**Input for this task**.

-=-=-

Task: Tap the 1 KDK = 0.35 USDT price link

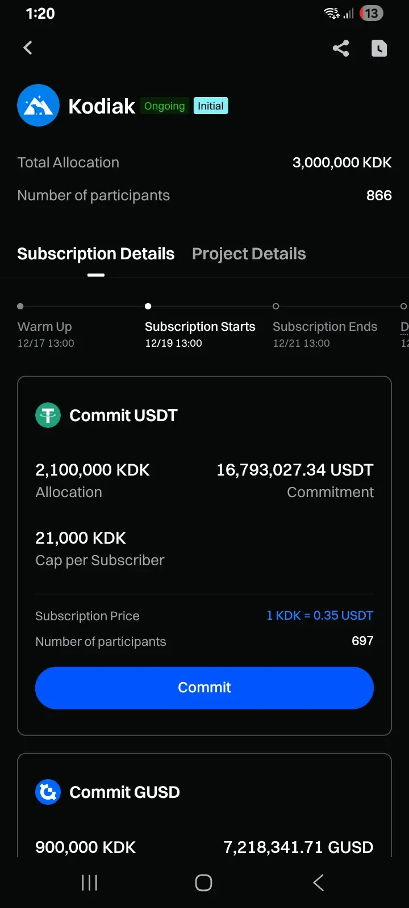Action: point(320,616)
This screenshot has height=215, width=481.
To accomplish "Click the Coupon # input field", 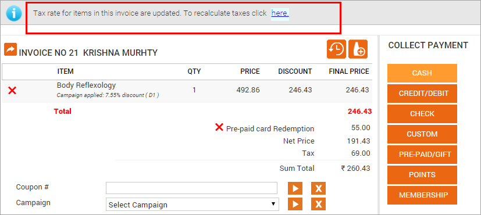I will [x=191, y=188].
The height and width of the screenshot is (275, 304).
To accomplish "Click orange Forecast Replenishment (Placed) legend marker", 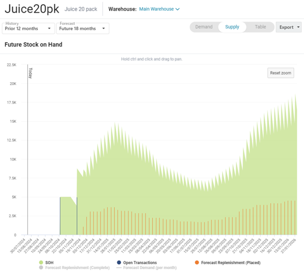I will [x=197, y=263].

-=-=-

**Task statement**. Copy every line in the listing above where the string "height" turns up.

**Response to this task**.
This screenshot has height=215, width=481.
The height and width of the screenshot is (275, 304).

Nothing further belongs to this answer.